13.8.25

Perseida

 Cuaderno de verano, 54


Anoche nos subimos a la azotea con sendas tumbonas, unos vasos y una jarra con una infusión fría de flores de saúco, a ver las Perseidas. Vimos una, yo al menos, como una canica blanca y brillante que surgió de la nada y atravesó la mitad de mi campo de visión y desapareció sin dejar ninguna estela que se desvanece, como son los fuegos de artificio. Ya no presté mucha atención porque tumbarme en el suelo era la única alternativa para proteger las cervicales, y porque, salvando unos mosquitos diminutos cuyas picaduras tampoco eran molestas ni dejaban brujones en la piel, la luna había estado llena hace dos días y la noche seguía bastante clara, y aún no se habían disipado todas las nubes de la tormenta de la tarde, con lo que ver la clásica lluvia de estrellas era una más que incierta expectativa. 
Sobre las lágrimas de San Lorenzo leí hace años una novela penosamente mala, impublicable, con la que se me fueron las ganas de concelebraciones telúricas y otras mandangas jipiosas.
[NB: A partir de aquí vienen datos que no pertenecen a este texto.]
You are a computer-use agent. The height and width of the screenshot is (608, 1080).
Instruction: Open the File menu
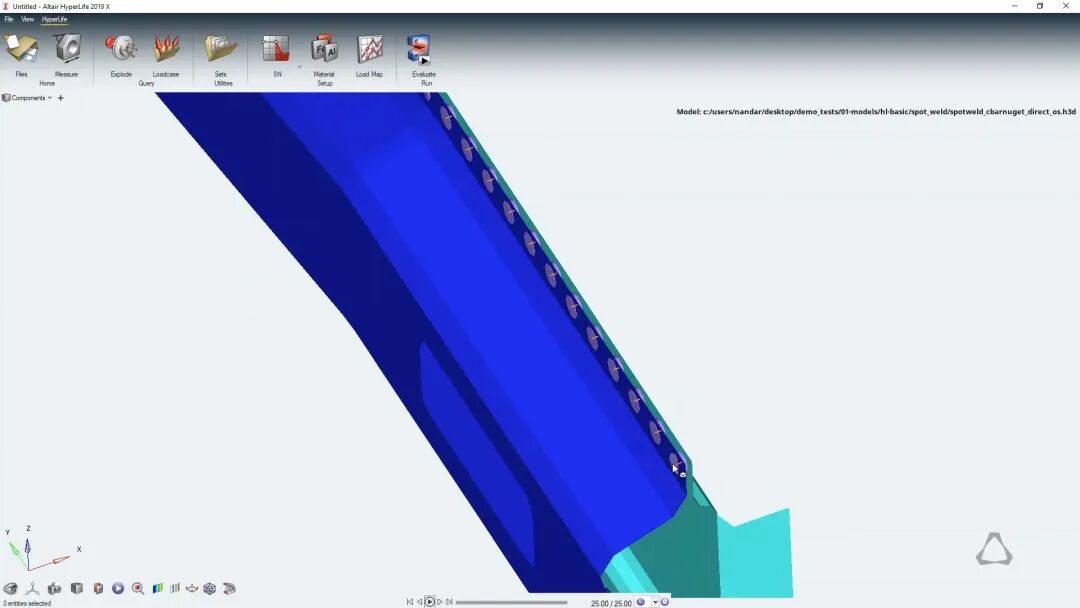click(x=9, y=19)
Tampoco soy de los que arman un estaribel de trípodes y teleobjetivos para captar una raya en mitad de la noche de la que en la red hay millones de imágenes más nítidas. No. El placer era la sombra de los nogales recortada bajo el manto del cielo nocturno, el tenue claror de la luna en el que brillaba la piel de nuestras manos, el silencio del campo, que da mucho apuro violar alzando la voz. De modo que entre sorbo y sorbo de infusión deslizábamos los comentarios sin molestar a los cuclillos que como un reloj natural iban marcando los minutos, y a otro pájaro sin identificar cuyo canto parecía el paloteado de un urogallo, de los que aquí nunca se ha visto ninguno. Tan solo una vez, al correr las patas de hierro de la tumbona, rasgamos el silencio de la noche, y Galán, que ya dormía en la parte de la hierba donde más da la corriente, se despertó sobresaltado y ladró blandamente un par de veces, hasta que se dio cuenta de que estábamos arriba y subió a sentarse un rato con nosotros. Morena también ladró una vez, más bien por que supiéramos que nos oía, pero siguió tumbada, disfrutando el fresco de la tierra. No sé si hubo muchas o pocas Perseidas, pero se estaba muy a gusto y muy bien.